**Given exercise:** Output the material from the line containing "Open Help me with expressions link" through the line containing "[x=121, y=1179]", inclusive, as a JSON list of strings with one string per line and blank lines omitted. Leave the pictures out.

— Start of Exercise inputs —

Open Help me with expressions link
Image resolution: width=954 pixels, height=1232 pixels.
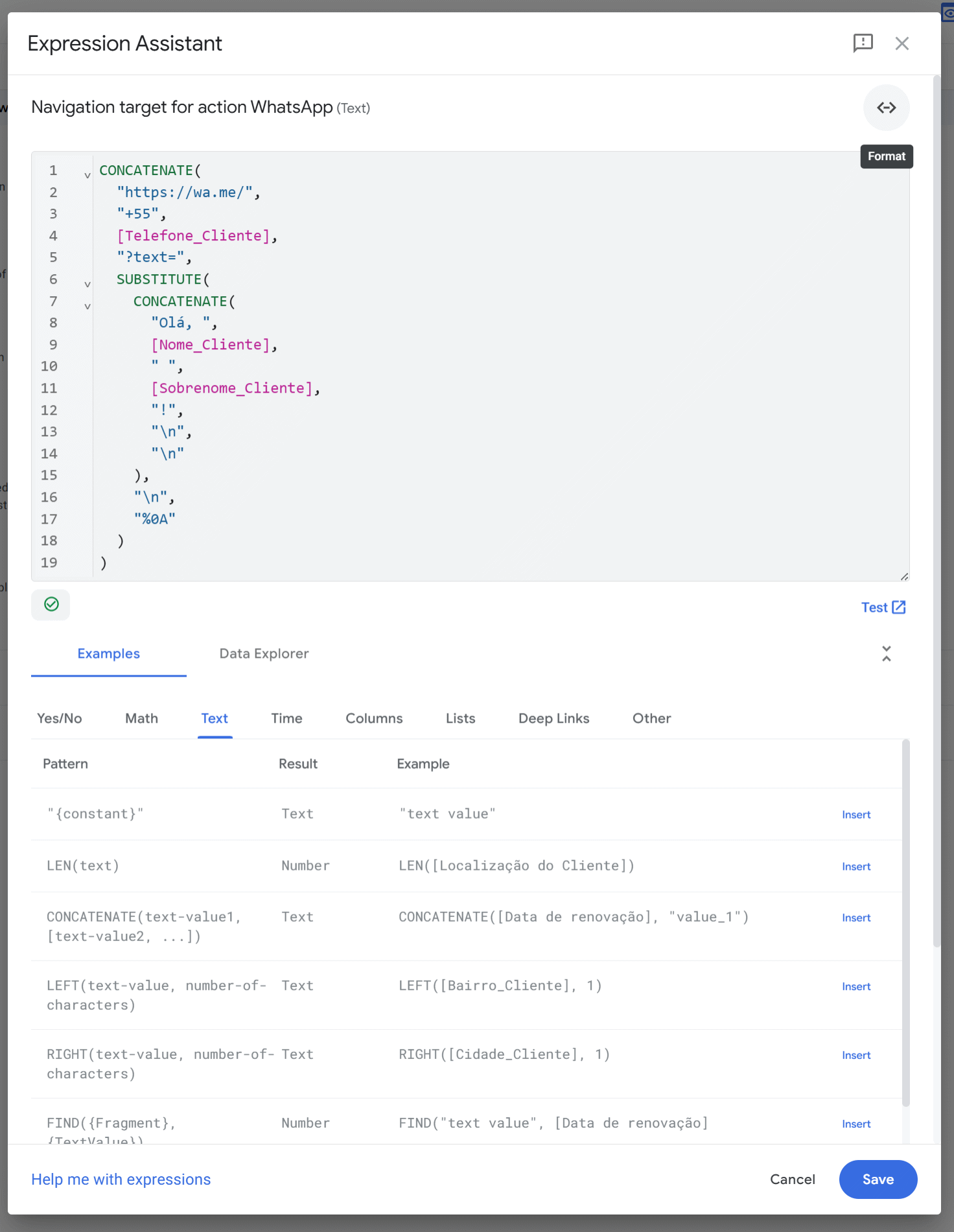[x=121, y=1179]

— End of Exercise inputs —
— Start of Exercise inputs —

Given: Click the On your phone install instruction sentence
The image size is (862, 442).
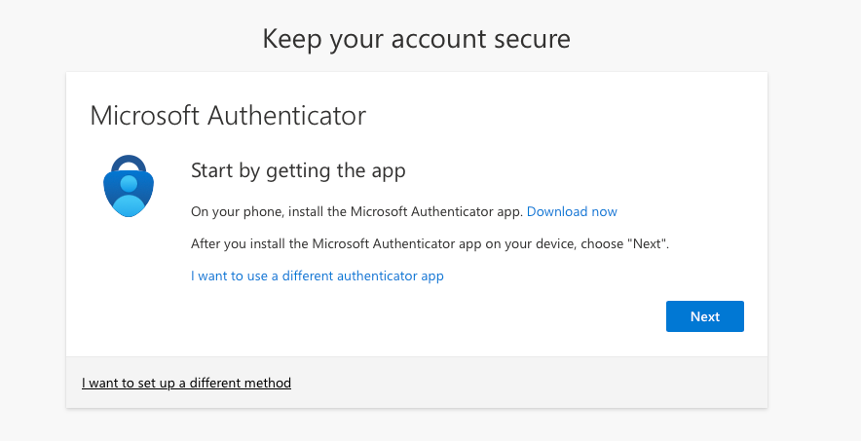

— End of Exercise inputs —

**Answer for the task:**
[
  "Open Help me with expressions link",
  "Image resolution: width=954 pixels, height=1232 pixels.",
  "[x=121, y=1179]"
]